The authorities inquired the price.
“I have been offered 300,000 francs by an American, but I would rather let France have it for 250,000 francs,” was the reply.
It was true. An American had offered £12,000 for the despised statue, which no one would buy at the original sale, the same statue which the Louvre gladly acquired for £10,000.
Museums will pay almost anything for fine specimens that throw some light on past ages. They will willingly fit out special expeditions to various parts of the world. Often museums cooperate in working a site, as in the case of the Temple of the Moon God at Ur, in Mesopotamia, which has been worked by the University Museum of Philadelphia and the British Museum. The Americans are indeed taking an increasing interest in digging up the past, and they have many fine discoveries to their credit, not least among them being the finding of the famous Nippur tablets in Mesopotamia, tablets which now grace the museum at Philadelphia. Theodore Davis, too, has done splendid work in the Nile Valley, and found several important tombs, among them that of Thothmes IV.

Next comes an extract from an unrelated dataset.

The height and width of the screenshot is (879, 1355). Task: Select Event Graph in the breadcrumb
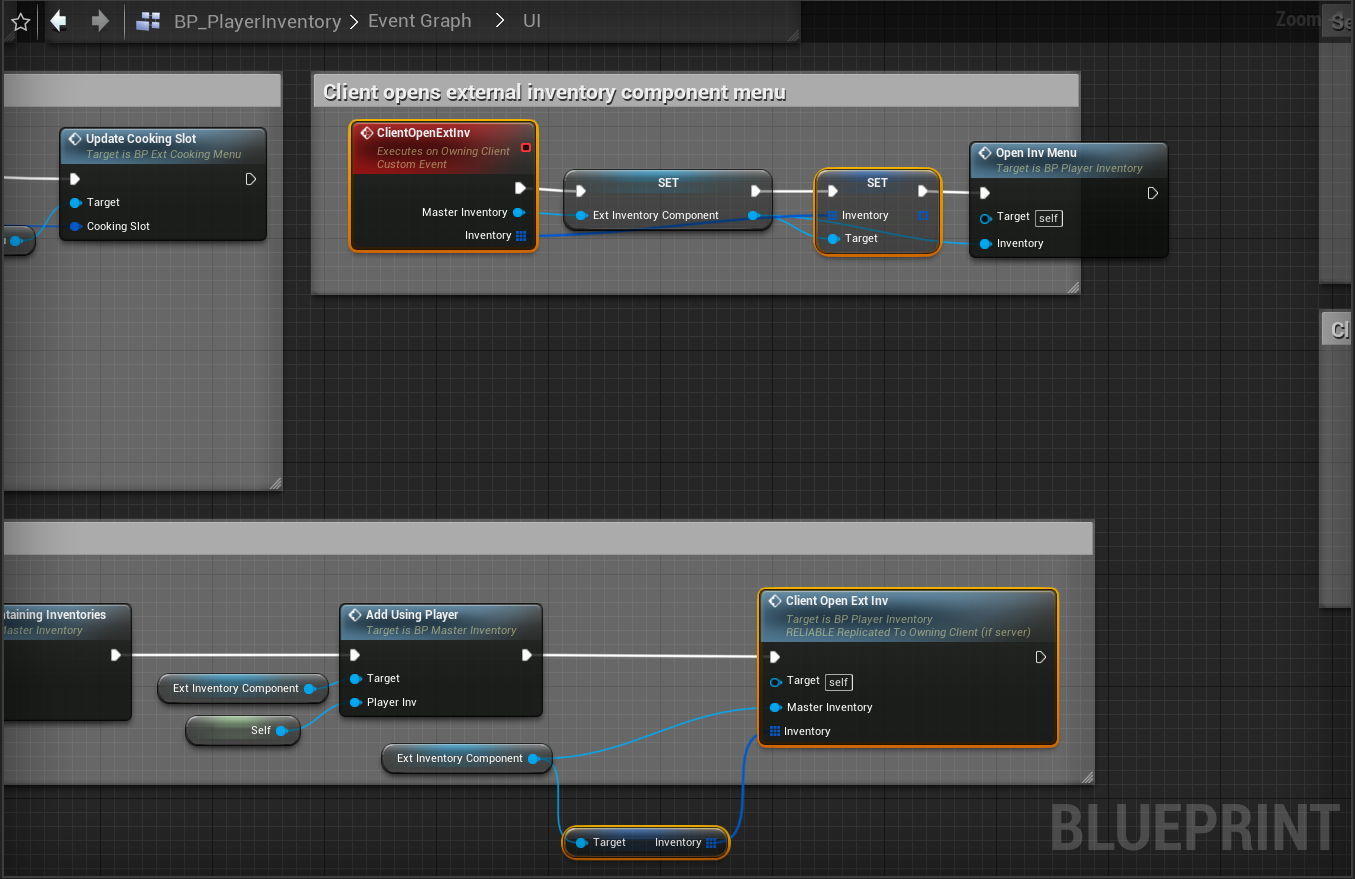pos(419,21)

Yet, since men began to dig in Egypt, no tomb has revealed so many treasures as that of Tutankhamen. The value of the contents of the tomb, with its lion-couches and chariots and alabaster statues and vases, is computed at £3,000,000. It is indeed impossible to fix the monetary worth of such things. All that can be said is that their value to science is incalculable.
This is by no means the first big find to be made by Mr. Howard Carter, for years ago he revealed the tomb of Queen Hatshepsut, whose temple is one of the sights of the Valley of the Kings. The entrance to her tomb, high up on the face of the rocky hillside, led to a gallery winding round and round like a corkscrew. The builders of the tomb must have had a terrible time, for they unluckily selected a very bad spot, where the rock was soft, and so they were driven to go down and down, until they hit on a place where the rock was hard enough to serve for the burial chamber. Here the chamber was hewn out of the rock, and here it was found by Mr. Howard Carter several thousand years later, after the usual thieves had plundered it. The stench and heat were almost overpowering.
Mr. Howard Carter is more familiar with Thebes than most Londoners are with London. At one time he was Inspector-General of Antiquities there, so it will be realized that his knowledge of the Valley of the Tombs of the Kings is quite exceptional, and that it was something more than good luck which led him to his greatest find of all.
It is astonishing how trifles sometimes lead to big discoveries. For instance, when Professor Flinders Petrie was at Gizeh in the ’eighties, an Arab offered to sell him part of an alabaster statuette. Instantly Petrie recognized it as a very early Greek work.
“Where did you get it?” he asked.
The Arab told him, and at the first opportunity the Egyptologist took the train to the nearest point. For 20 miles he trudged over the country, often going astray, but coming in the end to many mounds in the desert. Countless fragments of early Greek pottery furnished Petrie with all the evidence he needed. Quickly filling his pockets, he started on his long walk back to the train.